Traffic was light—plus my frappie gave me a great brain boost—so I settled into the drive to Altadena and let my thoughts wander. Immediately, murder came to mind.

This thing with Shuman being on leave from the LAPD was putting a crimp in my investigation of Lacy Hobbs’s murder. If he was on the job I could tell him about Heather Pritchard, the runaway bride who’d complained about the wedding cake Lacy had made for her, and he could investigate her supposedly impromptu trip to South America.

But since he wasn’t available—not that I blamed him, of course—I was on my own. The only thing I could think to do was talk to Heather’s mother, Sasha, and hope that she’d let something incriminating slip.

I didn’t really think that would happen, though. Sasha would be protective of her daughter.

Just like my mom would be of me.

Jeez, I hope she’d be protective.

Anyway, I hadn’t found any new info about August, the guy who owned Fairy Land bakery. Though I’m sure he was glad to no longer have Lacy Cakes as competition, I didn’t see any real motive for him to kill her. I figured I could mark him off my suspect list until I found evidence that would implicate him.

Belinda seemed to have more reason to want Lacy killed than anyone else—but it didn’t seem like that much of a reason at all. Some old argument from back in the day, a squabble over concert tickets and, apparently, years of Lacy talking trash about her to their family didn’t seem like much of a motive to walk into the workroom at the bakery, pull out a gun, and open fire.

I mean, jeez, if Belinda was going to murder Lacy, why do it now? All that stuff had been going on for years.

Darren came into my thoughts as I transitioned onto the 210. He’d resented Lacy for decades. She’d left him to manage their parents and the family business, and if what he’d said was true, she’d had little contact with them. He’d been really ticked off when he learned how much she was making at the bakery but hadn’t sent any of it home.

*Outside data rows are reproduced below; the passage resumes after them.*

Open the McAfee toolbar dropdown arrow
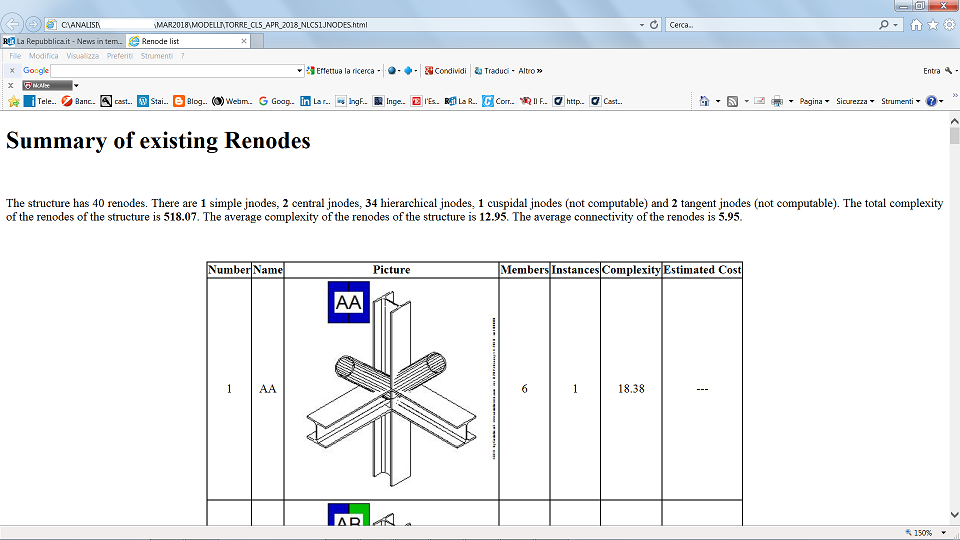click(76, 86)
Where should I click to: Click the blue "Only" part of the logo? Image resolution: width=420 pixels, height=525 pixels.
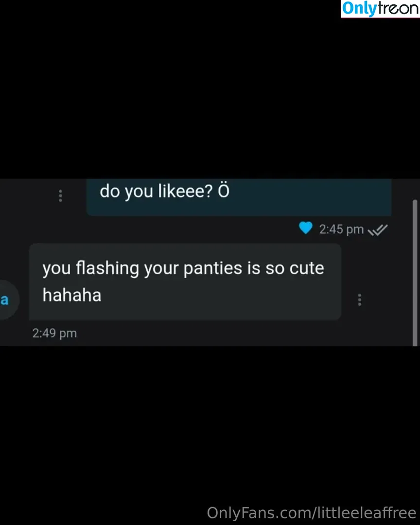[x=359, y=8]
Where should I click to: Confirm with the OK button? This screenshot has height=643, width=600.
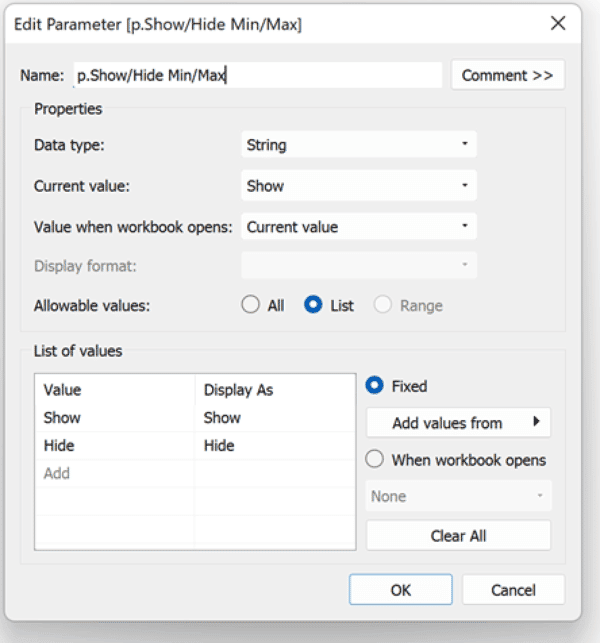pyautogui.click(x=400, y=590)
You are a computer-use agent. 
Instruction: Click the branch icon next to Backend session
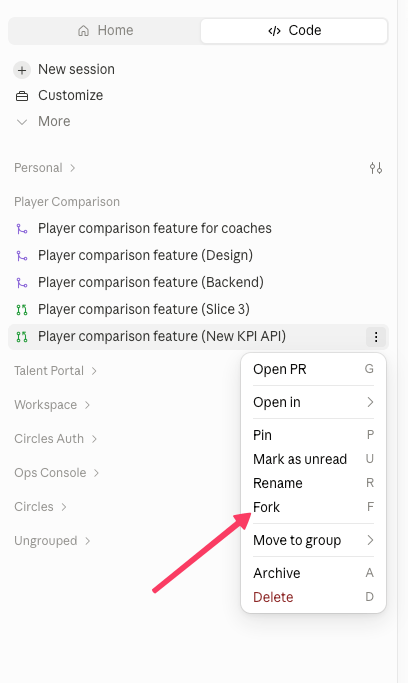click(22, 283)
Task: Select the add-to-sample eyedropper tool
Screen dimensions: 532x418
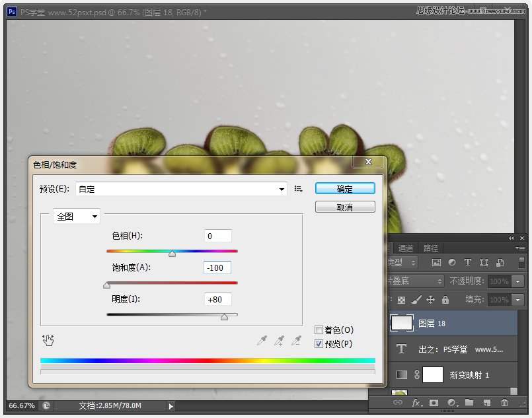Action: [280, 340]
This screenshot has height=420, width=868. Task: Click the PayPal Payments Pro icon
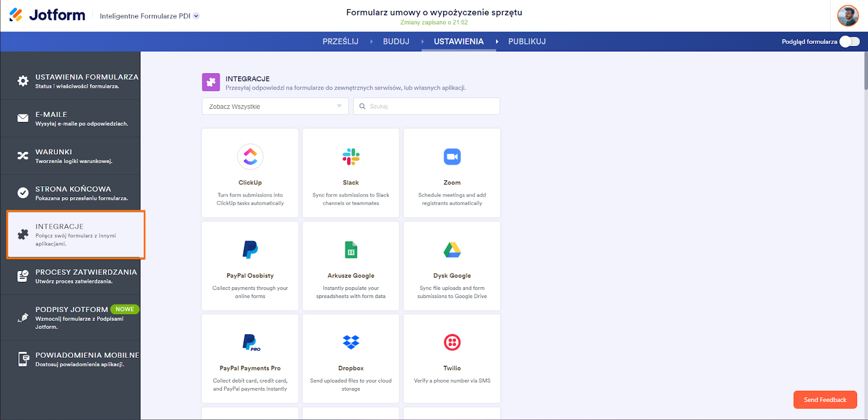pyautogui.click(x=250, y=343)
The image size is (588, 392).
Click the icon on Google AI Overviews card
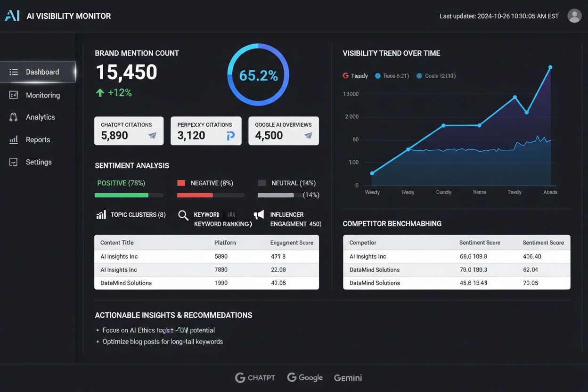(x=308, y=135)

Maybe he’d had enough of Lacy’s callous disregard for the family. I had no way of knowing when he’d actually arrived in L.A.—it could have been days before Lacy was murdered—or whether it was true that he didn’t really know what kind of income Lacy made from her cakes. Maybe he’d found out. Maybe he’d figured that either he or his parents would be named in her will. Maybe the years of resentment had gotten the best of him.

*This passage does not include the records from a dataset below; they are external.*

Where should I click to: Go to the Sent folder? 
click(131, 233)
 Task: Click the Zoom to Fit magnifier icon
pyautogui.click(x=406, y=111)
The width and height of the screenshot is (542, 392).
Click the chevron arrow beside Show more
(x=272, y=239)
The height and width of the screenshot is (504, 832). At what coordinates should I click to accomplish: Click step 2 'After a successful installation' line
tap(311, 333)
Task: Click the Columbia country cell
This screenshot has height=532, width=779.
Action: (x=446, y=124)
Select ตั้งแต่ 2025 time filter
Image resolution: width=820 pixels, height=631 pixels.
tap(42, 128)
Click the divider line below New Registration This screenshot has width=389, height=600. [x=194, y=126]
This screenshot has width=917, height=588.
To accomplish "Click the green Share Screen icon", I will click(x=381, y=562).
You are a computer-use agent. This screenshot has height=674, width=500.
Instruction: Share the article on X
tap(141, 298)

Paige popped into my mind. I couldn’t help but think that starting work at Lacy Cakes just a short time before Lacy was murdered wasn’t a coincidence—especially after she’d told me that she was trying to buy the bakery. She’d downplayed borrowing the money from her dad, so I wondered if it was a lie. For all I knew she had plenty of money. She probably hadn’t wanted to start a bakery from nothing and spend years building a reputation when it was so much easier to step into Lacy Cakes, the most successful one in L.A.